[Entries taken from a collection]
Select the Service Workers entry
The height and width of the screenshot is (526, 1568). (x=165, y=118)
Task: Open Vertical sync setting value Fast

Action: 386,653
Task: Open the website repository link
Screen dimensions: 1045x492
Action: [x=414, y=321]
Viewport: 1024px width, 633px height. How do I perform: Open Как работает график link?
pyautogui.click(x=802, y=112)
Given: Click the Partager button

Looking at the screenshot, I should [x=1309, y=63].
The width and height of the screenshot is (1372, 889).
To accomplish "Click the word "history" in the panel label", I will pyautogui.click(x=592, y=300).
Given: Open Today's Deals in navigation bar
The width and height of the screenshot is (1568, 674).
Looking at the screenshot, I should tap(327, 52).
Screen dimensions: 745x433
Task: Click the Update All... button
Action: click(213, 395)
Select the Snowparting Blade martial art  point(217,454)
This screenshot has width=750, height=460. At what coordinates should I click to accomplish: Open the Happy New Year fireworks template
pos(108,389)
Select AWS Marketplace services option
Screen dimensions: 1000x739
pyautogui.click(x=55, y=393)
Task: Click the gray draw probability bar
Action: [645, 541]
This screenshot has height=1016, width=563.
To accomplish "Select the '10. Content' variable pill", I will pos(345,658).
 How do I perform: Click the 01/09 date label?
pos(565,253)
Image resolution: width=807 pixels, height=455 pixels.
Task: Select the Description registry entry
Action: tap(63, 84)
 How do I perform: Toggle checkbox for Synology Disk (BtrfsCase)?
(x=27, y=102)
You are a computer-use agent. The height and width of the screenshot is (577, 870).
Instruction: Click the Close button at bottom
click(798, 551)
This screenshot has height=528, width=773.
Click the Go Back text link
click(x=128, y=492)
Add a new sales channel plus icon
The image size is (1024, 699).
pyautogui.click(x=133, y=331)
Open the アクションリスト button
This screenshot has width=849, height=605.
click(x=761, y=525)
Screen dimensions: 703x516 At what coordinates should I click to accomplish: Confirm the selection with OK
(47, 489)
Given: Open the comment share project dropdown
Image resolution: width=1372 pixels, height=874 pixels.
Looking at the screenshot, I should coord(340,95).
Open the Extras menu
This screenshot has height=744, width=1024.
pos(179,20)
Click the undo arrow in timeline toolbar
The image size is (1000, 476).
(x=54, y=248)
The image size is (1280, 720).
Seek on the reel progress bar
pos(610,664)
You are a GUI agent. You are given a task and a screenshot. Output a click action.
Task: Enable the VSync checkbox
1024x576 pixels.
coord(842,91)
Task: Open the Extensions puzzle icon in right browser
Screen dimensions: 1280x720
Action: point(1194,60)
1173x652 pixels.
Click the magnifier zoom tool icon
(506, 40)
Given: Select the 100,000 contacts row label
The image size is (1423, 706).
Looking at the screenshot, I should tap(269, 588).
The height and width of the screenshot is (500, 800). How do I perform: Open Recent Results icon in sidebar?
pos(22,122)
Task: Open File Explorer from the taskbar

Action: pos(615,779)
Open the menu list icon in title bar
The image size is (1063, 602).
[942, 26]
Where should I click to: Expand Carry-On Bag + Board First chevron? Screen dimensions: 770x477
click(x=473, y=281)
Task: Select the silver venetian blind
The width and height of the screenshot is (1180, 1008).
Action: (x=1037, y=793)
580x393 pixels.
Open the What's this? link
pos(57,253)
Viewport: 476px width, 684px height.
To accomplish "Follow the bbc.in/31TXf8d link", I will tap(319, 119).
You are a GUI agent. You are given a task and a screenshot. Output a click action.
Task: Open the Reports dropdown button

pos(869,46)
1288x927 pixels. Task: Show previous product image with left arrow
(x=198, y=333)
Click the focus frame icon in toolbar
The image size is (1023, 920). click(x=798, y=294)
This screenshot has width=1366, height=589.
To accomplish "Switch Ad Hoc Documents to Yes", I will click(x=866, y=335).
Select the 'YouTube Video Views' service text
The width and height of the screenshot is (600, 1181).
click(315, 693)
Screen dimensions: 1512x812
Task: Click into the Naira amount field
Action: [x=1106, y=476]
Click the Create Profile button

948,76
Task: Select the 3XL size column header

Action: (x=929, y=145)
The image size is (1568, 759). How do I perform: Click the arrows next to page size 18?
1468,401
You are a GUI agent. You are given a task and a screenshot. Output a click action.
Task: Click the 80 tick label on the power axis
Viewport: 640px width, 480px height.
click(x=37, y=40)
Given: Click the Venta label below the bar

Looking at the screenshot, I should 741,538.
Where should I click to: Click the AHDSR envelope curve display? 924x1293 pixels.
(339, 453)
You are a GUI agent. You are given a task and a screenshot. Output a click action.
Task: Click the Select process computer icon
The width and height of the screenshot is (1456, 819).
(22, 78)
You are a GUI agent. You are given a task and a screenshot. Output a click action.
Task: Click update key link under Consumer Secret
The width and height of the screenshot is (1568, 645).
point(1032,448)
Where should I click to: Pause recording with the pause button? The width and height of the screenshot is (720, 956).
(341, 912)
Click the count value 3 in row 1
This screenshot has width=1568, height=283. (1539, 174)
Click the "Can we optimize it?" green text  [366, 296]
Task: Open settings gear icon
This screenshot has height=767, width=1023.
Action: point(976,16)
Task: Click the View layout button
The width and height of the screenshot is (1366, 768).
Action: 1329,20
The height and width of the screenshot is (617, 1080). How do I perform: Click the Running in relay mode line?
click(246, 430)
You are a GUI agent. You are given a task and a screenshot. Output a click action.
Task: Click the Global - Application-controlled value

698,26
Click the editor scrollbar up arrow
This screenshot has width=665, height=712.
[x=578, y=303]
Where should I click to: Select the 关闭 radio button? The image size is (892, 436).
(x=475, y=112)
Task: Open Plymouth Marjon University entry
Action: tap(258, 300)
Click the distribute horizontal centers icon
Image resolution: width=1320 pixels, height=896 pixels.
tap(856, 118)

WHAT IS REQUIRED: In full and unchanged, repeat the data above.

TASK ANSWER:
Select the Service Workers entry
The height and width of the screenshot is (526, 1568). (x=165, y=118)
Task: Open Vertical sync setting value Fast

Action: 386,653
Task: Open the website repository link
Screen dimensions: 1045x492
Action: [x=414, y=321]
Viewport: 1024px width, 633px height. How do I perform: Open Как работает график link?
pyautogui.click(x=802, y=112)
Given: Click the Partager button

Looking at the screenshot, I should [x=1309, y=63].
The width and height of the screenshot is (1372, 889).
To accomplish "Click the word "history" in the panel label", I will pyautogui.click(x=592, y=300).
Given: Open Today's Deals in navigation bar
The width and height of the screenshot is (1568, 674).
Looking at the screenshot, I should tap(327, 52).
Screen dimensions: 745x433
Task: Click the Update All... button
Action: click(213, 395)
Select the Snowparting Blade martial art  point(217,454)
This screenshot has width=750, height=460. At what coordinates should I click to accomplish: Open the Happy New Year fireworks template
pos(108,389)
Select AWS Marketplace services option
Screen dimensions: 1000x739
pyautogui.click(x=55, y=393)
Task: Click the gray draw probability bar
Action: [645, 541]
This screenshot has height=1016, width=563.
To accomplish "Select the '10. Content' variable pill", I will pos(345,658).
 How do I perform: Click the 01/09 date label?
pos(565,253)
Image resolution: width=807 pixels, height=455 pixels.
Task: Select the Description registry entry
Action: tap(63, 84)
 How do I perform: Toggle checkbox for Synology Disk (BtrfsCase)?
(x=27, y=102)
You are a computer-use agent. The height and width of the screenshot is (577, 870).
Instruction: Click the Close button at bottom
click(798, 551)
This screenshot has height=528, width=773.
Click the Go Back text link
click(x=128, y=492)
Add a new sales channel plus icon
The image size is (1024, 699).
pyautogui.click(x=133, y=331)
Open the アクションリスト button
This screenshot has width=849, height=605.
click(x=761, y=525)
Screen dimensions: 703x516 At what coordinates should I click to accomplish: Confirm the selection with OK
(47, 489)
Given: Open the comment share project dropdown
Image resolution: width=1372 pixels, height=874 pixels.
Looking at the screenshot, I should coord(340,95).
Open the Extras menu
This screenshot has height=744, width=1024.
pos(179,20)
Click the undo arrow in timeline toolbar
The image size is (1000, 476).
(x=54, y=248)
The image size is (1280, 720).
Seek on the reel progress bar
pos(610,664)
You are a GUI agent. You are given a task and a screenshot. Output a click action.
Task: Enable the VSync checkbox
1024x576 pixels.
coord(842,91)
Task: Open the Extensions puzzle icon in right browser
Screen dimensions: 1280x720
Action: point(1194,60)
1173x652 pixels.
Click the magnifier zoom tool icon
(506, 40)
Given: Select the 100,000 contacts row label
The image size is (1423, 706).
Looking at the screenshot, I should tap(269, 588).
The height and width of the screenshot is (500, 800). How do I perform: Open Recent Results icon in sidebar?
pos(22,122)
Task: Open File Explorer from the taskbar

Action: pos(615,779)
Open the menu list icon in title bar
The image size is (1063, 602).
[942, 26]
Where should I click to: Expand Carry-On Bag + Board First chevron? Screen dimensions: 770x477
click(x=473, y=281)
Task: Select the silver venetian blind
The width and height of the screenshot is (1180, 1008).
Action: (x=1037, y=793)
580x393 pixels.
Open the What's this? link
pos(57,253)
Viewport: 476px width, 684px height.
To accomplish "Follow the bbc.in/31TXf8d link", I will tap(319, 119).
You are a GUI agent. You are given a task and a screenshot. Output a click action.
Task: Open the Reports dropdown button

pos(869,46)
1288x927 pixels. Task: Show previous product image with left arrow
(x=198, y=333)
Click the focus frame icon in toolbar
The image size is (1023, 920). click(x=798, y=294)
This screenshot has width=1366, height=589.
To accomplish "Switch Ad Hoc Documents to Yes", I will click(x=866, y=335).
Select the 'YouTube Video Views' service text
The width and height of the screenshot is (600, 1181).
click(315, 693)
Screen dimensions: 1512x812
Task: Click into the Naira amount field
Action: [x=1106, y=476]
Click the Create Profile button

948,76
Task: Select the 3XL size column header

Action: (x=929, y=145)
The image size is (1568, 759). How do I perform: Click the arrows next to page size 18?
1468,401
You are a GUI agent. You are given a task and a screenshot. Output a click action.
Task: Click the 80 tick label on the power axis
Viewport: 640px width, 480px height.
click(x=37, y=40)
Given: Click the Venta label below the bar

Looking at the screenshot, I should 741,538.
Where should I click to: Click the AHDSR envelope curve display? 924x1293 pixels.
(339, 453)
You are a GUI agent. You are given a task and a screenshot. Output a click action.
Task: Click the Select process computer icon
The width and height of the screenshot is (1456, 819).
(22, 78)
You are a GUI agent. You are given a task and a screenshot. Output a click action.
Task: Click update key link under Consumer Secret
The width and height of the screenshot is (1568, 645).
point(1032,448)
Where should I click to: Pause recording with the pause button? The width and height of the screenshot is (720, 956).
(341, 912)
Click the count value 3 in row 1
This screenshot has width=1568, height=283. (1539, 174)
Click the "Can we optimize it?" green text  [366, 296]
Task: Open settings gear icon
This screenshot has height=767, width=1023.
Action: point(976,16)
Task: Click the View layout button
The width and height of the screenshot is (1366, 768).
Action: 1329,20
The height and width of the screenshot is (617, 1080). How do I perform: Click the Running in relay mode line?
click(246, 430)
You are a GUI agent. You are given a task and a screenshot. Output a click action.
Task: Click the Global - Application-controlled value

698,26
Click the editor scrollbar up arrow
This screenshot has width=665, height=712.
[x=578, y=303]
Where should I click to: Select the 关闭 radio button? The image size is (892, 436).
(x=475, y=112)
Task: Open Plymouth Marjon University entry
Action: tap(258, 300)
Click the distribute horizontal centers icon
Image resolution: width=1320 pixels, height=896 pixels.
tap(856, 118)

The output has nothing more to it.